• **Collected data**

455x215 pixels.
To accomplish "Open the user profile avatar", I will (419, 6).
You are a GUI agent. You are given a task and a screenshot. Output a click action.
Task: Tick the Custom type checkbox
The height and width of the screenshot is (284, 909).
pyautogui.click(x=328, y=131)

• **WORK ITEM**
Exactly as they appear above, copy out all the records.

• **TASK RESULT**
455x215 pixels.
To accomplish "Open the user profile avatar", I will (419, 6).
You are a GUI agent. You are given a task and a screenshot. Output a click action.
Task: Tick the Custom type checkbox
The height and width of the screenshot is (284, 909).
pyautogui.click(x=328, y=131)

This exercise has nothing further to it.